A New Alternative to Skin Biopsies
A new ‘virtual histology’ technology being developed by researchers could replace many skin tissue biopsies. The technology is detailed in Light: Science & Applications.
Histology is the microscopic study of tissues and organs through sectioning, staining, and examining those sections under a microscope. Often called microscopic anatomy and histochemistry, histology allows for the visualisation of tissue structure and characteristic changes the tissue may have undergone.
“This process bypasses several standard steps typically used for diagnosis – including skin biopsy, tissue fixation, processing, sectioning and histochemical staining. Images appear like biopsied, histochemically stained skin sections imaged on microscope slides,” said the study’s senior author, Aydogan Ozcan, Chancellor’s Professor and Volgenau Chair for Engineering Innovation of the Electrical and Computer Engineering Department at UCLA Samueli.
The technology may enable rapid diagnosis of malignant skin tumours, reducing unnecessary invasive skin biopsies and allowing skin cancer diagnosis at an earlier stage. This technology had only previously been applied to microscopy slides of unstained tissue, acquired through a biopsy. This is the first time virtual histology has been applied to intact, unbiopsied tissue.
“The current standard for diagnosing skin diseases, including skin cancer, relies on invasive biopsy and histopathological evaluation. For patients, this often leads to unnecessary biopsies and scars as well as multiple visits to doctors. It also can be costly for patients and the health care system,” said Dr Philip Scumpia, assistant professor of dermatology and dermatopathology at the David Geffen School of Medicine at UCLA and the West Los Angeles Veterans Affairs Hospital and a member of the UCLA Jonsson Comprehensive Cancer Center. “Our approach potentially offers a biopsy-free solution, providing images of skin structure with cellular-level resolution.”
The research team, led by Ozcan, Scumpia and Dr. Gennady Rubinstein, a dermatologist at the Dermatology & Laser Centre in Los Angeles, created a deep-learning framework to transform images of intact skin acquired by an emerging noninvasive optical technology, reflectance confocal microscopy (RCM), into a format that is user-friendly for dermatologists and pathologists. Analysing RCM images requires special training because they are in black and white, and unlike standard histology, they lack nuclear features of cells.
“I was surprised to see how easy it is for this virtual staining technology to transform the images into ones that I typically see of skin biopsies that are processed using traditional chemical fixation and tissue staining under a microscope,” Dr Scumpia said.

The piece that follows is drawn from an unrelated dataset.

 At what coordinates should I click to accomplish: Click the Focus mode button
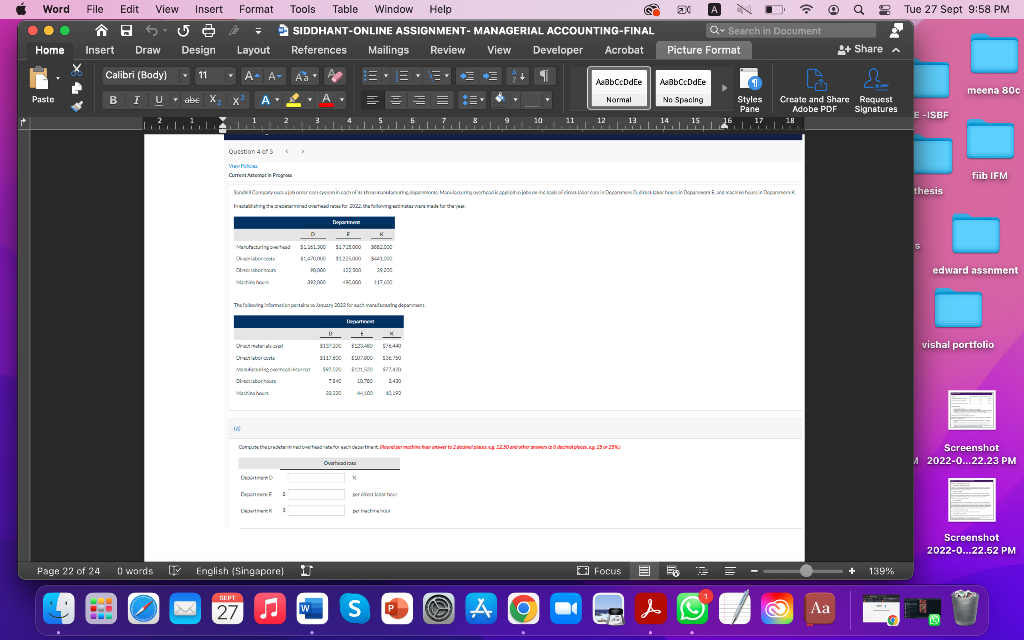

The researchers trained a neural network to rapidly transform RCM images of unstained skin into virtually stained 3D images like the H&E (haematoxylin and eosin) images familiar to dermatologists and dermatopathologists.

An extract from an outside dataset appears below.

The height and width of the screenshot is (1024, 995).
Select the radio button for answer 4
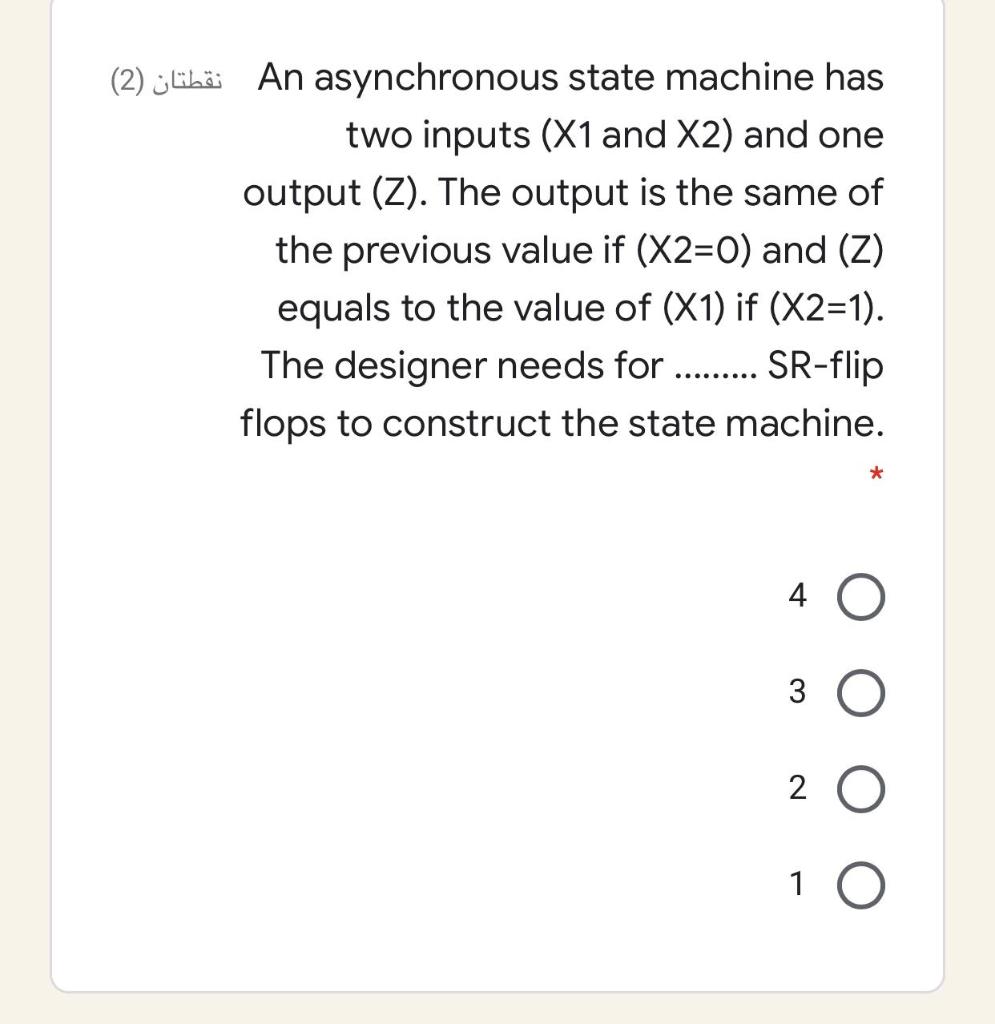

“This framework can perform virtual histology on a variety of skin conditions, including basal cell carcinoma. It also provides detailed 3D images of several skin layers,” said Ozcan. “In our studies, the virtually stained images showed similar color contrast and spatial features found in traditionally stained microscopic images of biopsied tissue. This approach may allow diagnosticians to see the overall histological features of intact skin without invasive skin biopsies or the time-consuming work of chemical processing and labeling of tissue.”
“The only tool currently used in clinics to help a dermatologist are dermatoscopes, which magnify skin and polarise light. At best, they can help a dermatologist pick up patterns,” said Rubinstein, who also uses reflectance confocal microscopes in clinic.
The authors said there is a way to go before clinical use, but they aim to introduce the technology at various scales alongside other optical-imaging systems. Once the neural network is “trained,” with many tissue samples and the use of powerful graphics processing units (GPUs), it will be able to run on a computer or network, enabling rapid transformation from a standard image to a virtual histology image.
This technology could usher in a new age of “digital dermatology” and change how dermatology is practised. Additionally, the research team will see if this artificial intelligence platform can work with other AI technologies to look for patterns and further aid in clinical diagnosis.